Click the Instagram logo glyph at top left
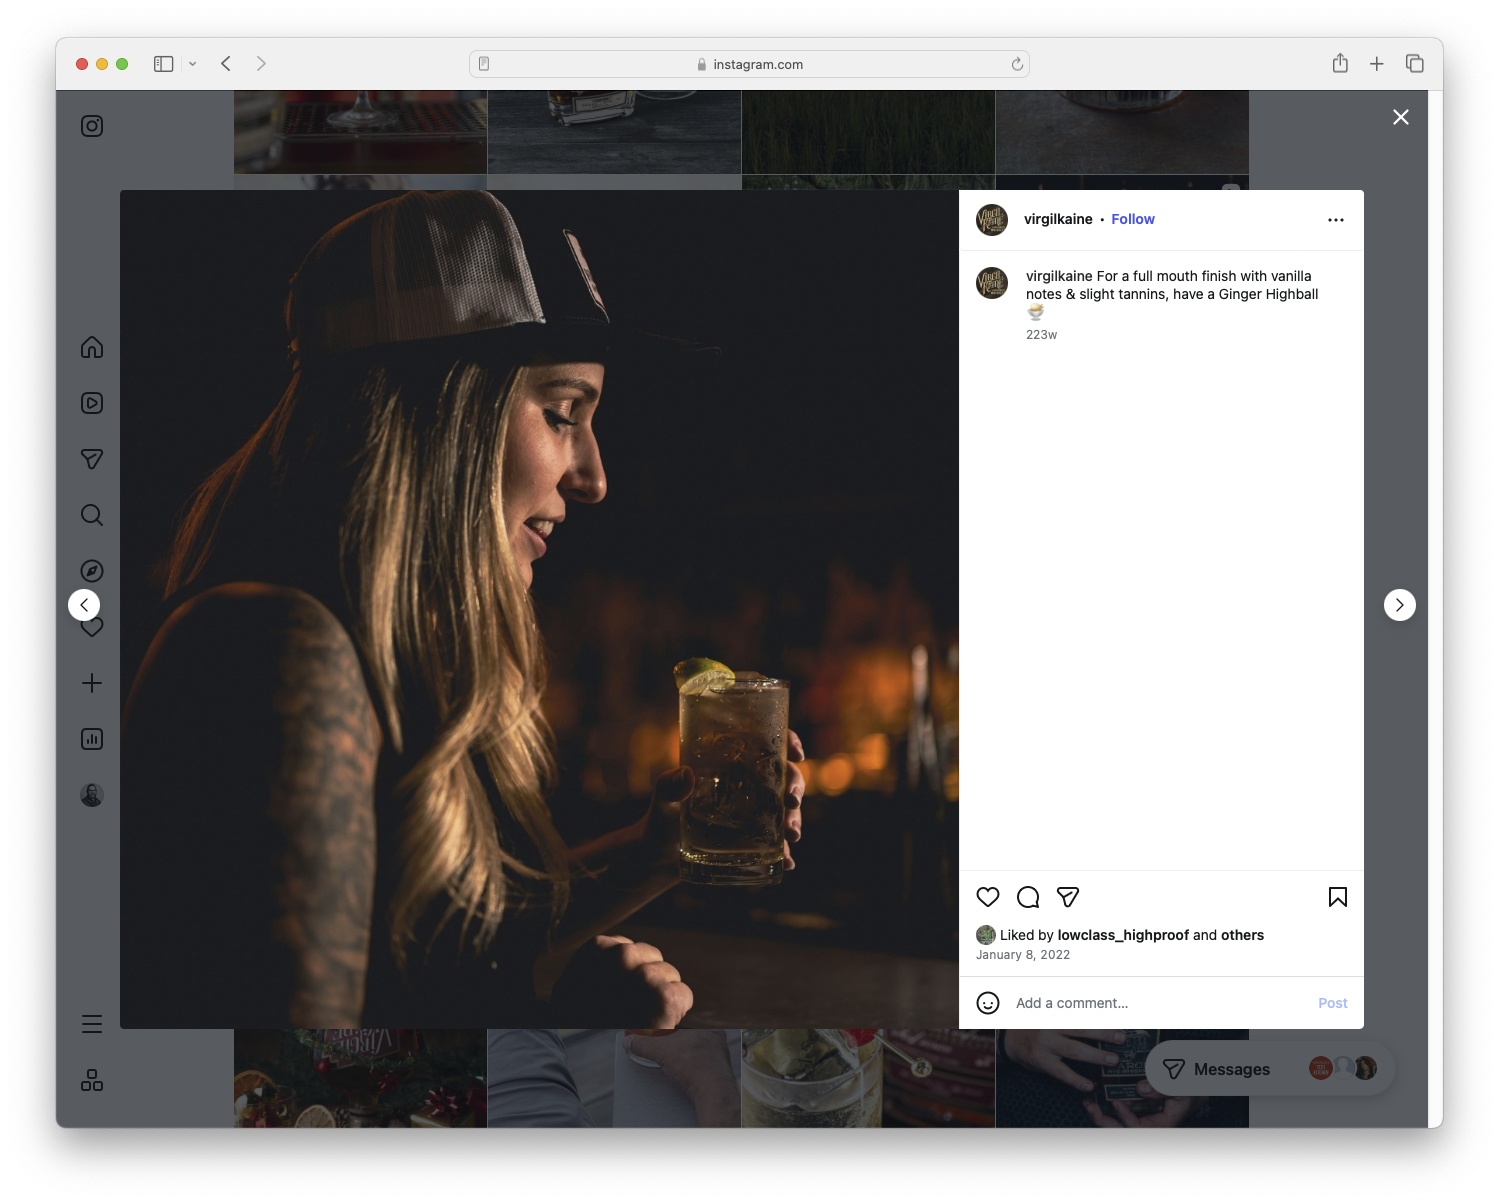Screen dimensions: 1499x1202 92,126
•••
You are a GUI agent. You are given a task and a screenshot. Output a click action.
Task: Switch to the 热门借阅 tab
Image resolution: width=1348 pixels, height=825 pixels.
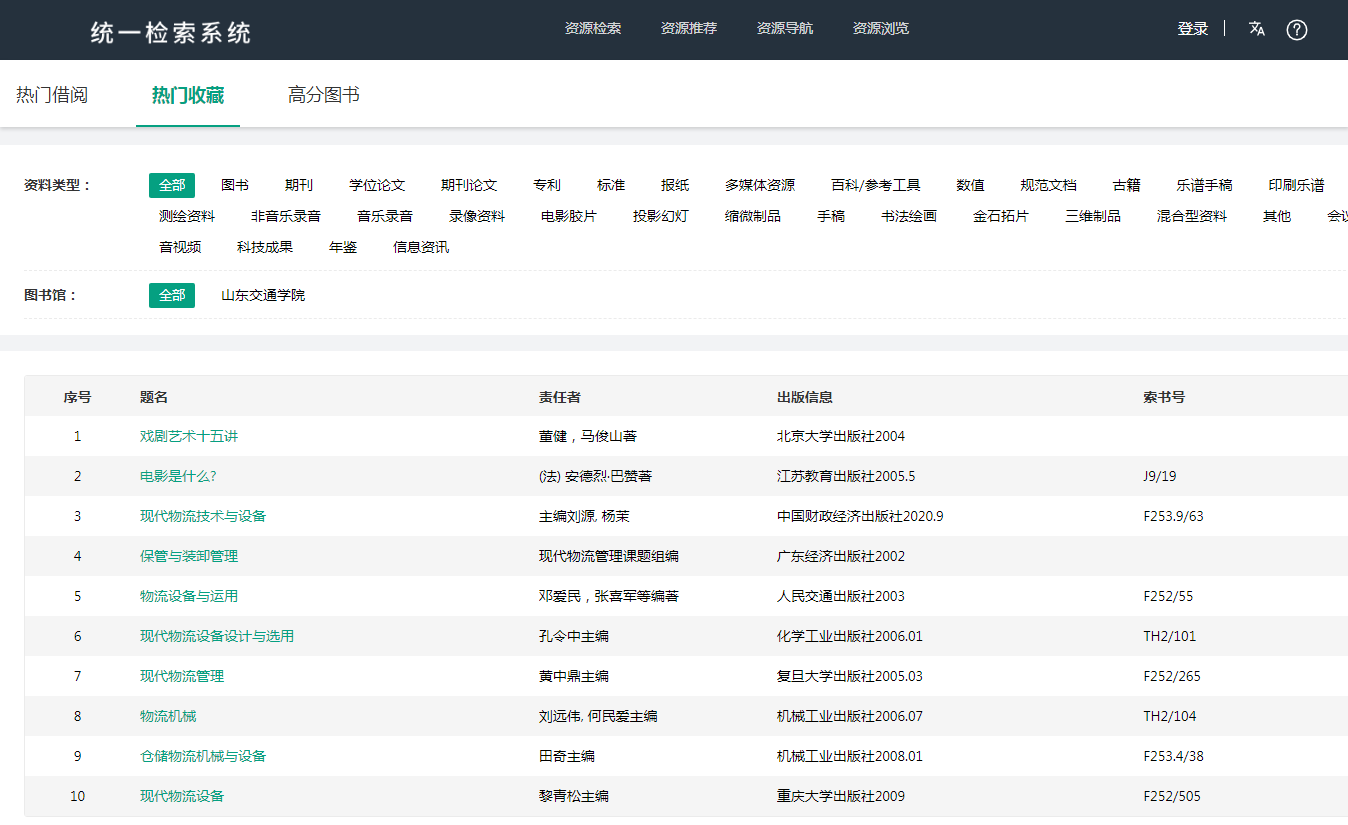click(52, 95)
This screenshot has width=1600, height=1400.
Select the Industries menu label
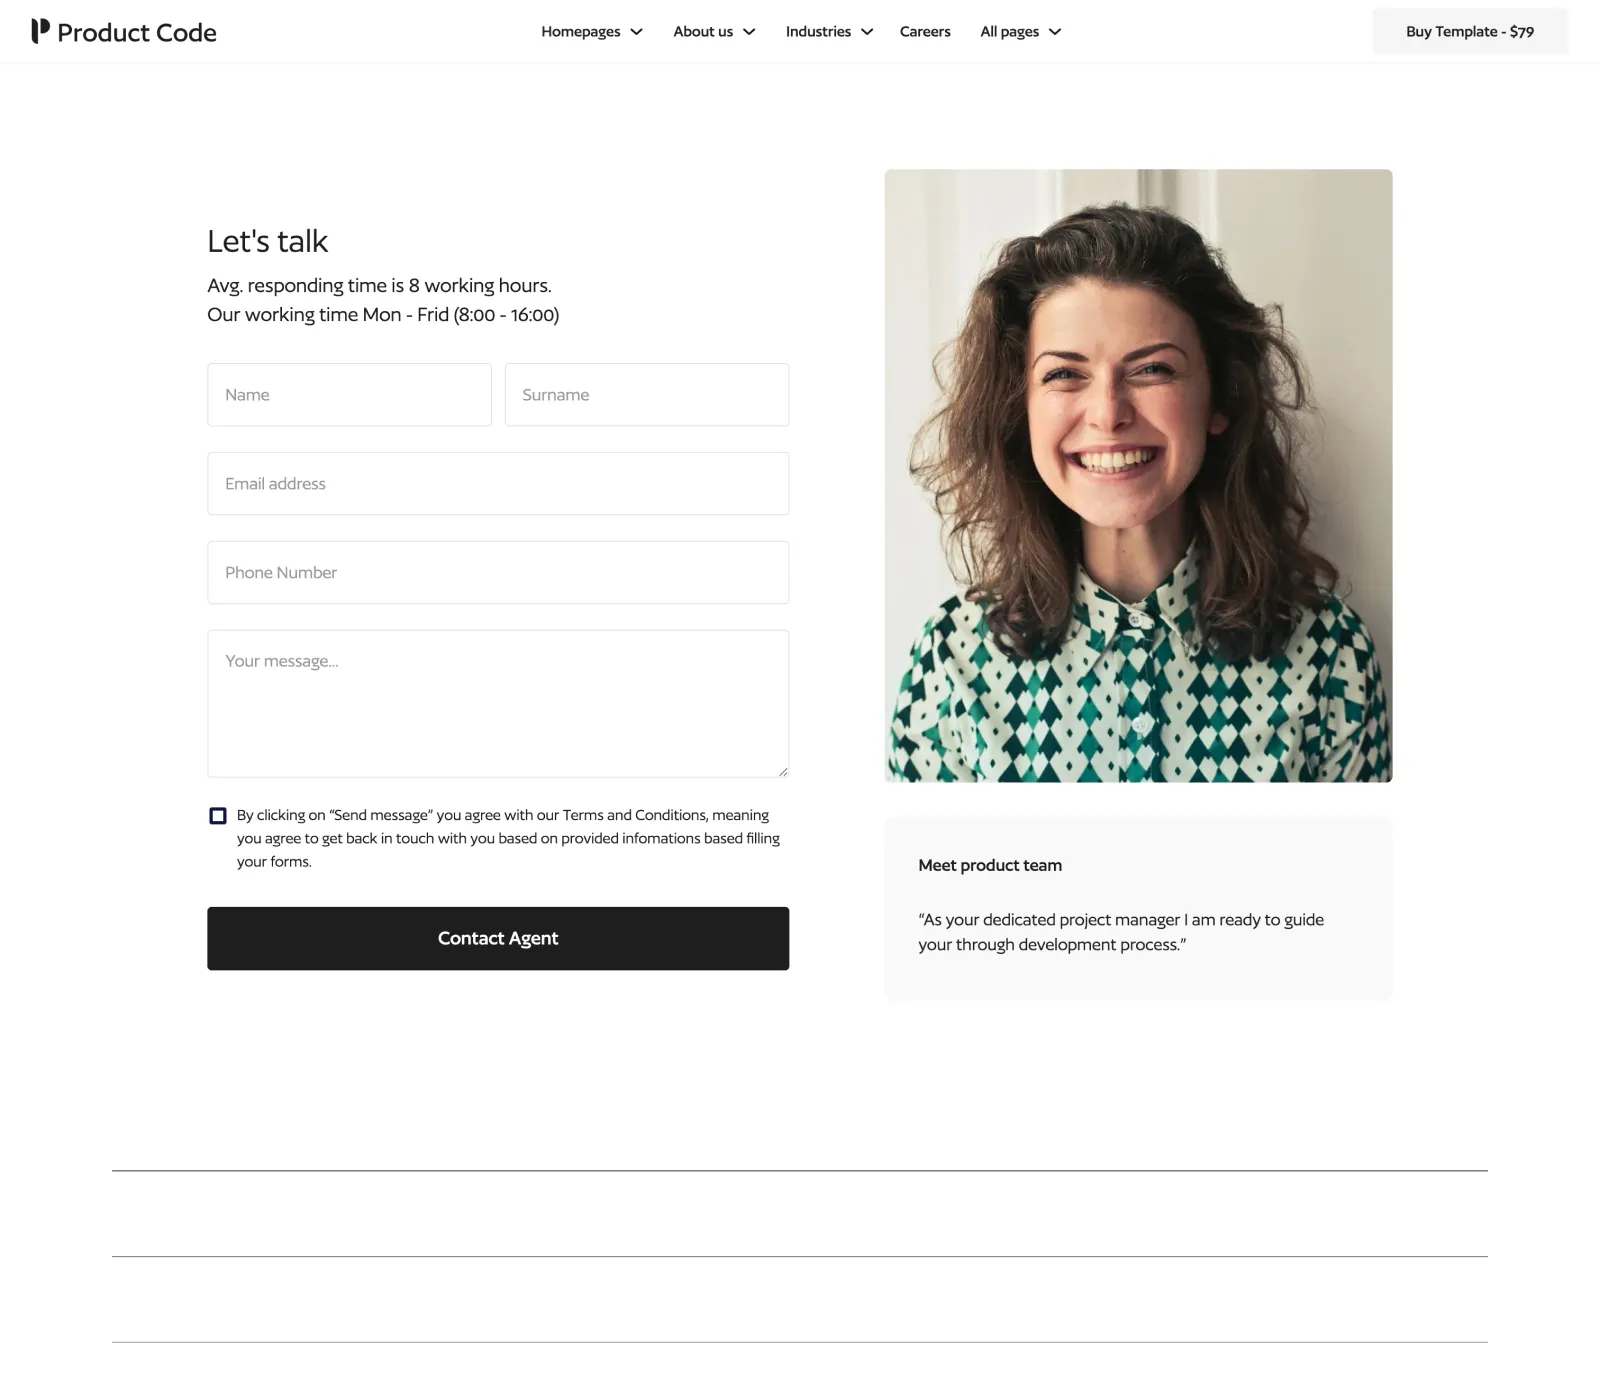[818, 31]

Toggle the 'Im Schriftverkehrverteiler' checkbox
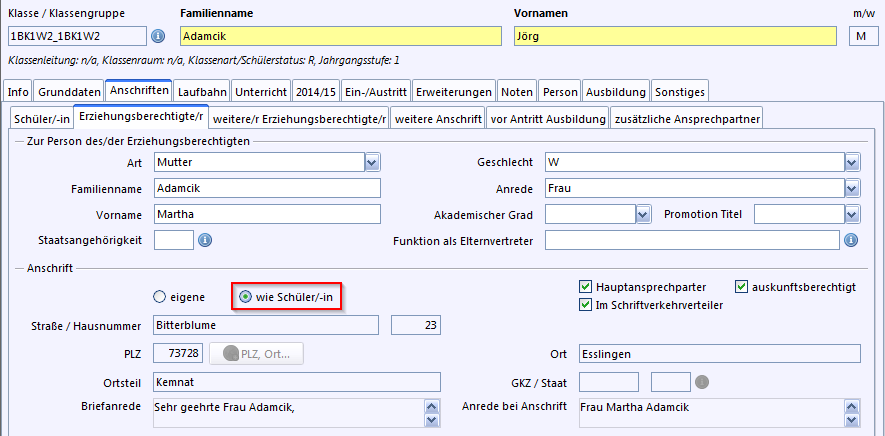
•••
YOUR GOAL: From the records above, return each line that includes "screenshot".

EXPECTED ANSWER:
You are a GUI agent. You are given a task and a screenshot. Output a click action.
This screenshot has width=1600, height=1400.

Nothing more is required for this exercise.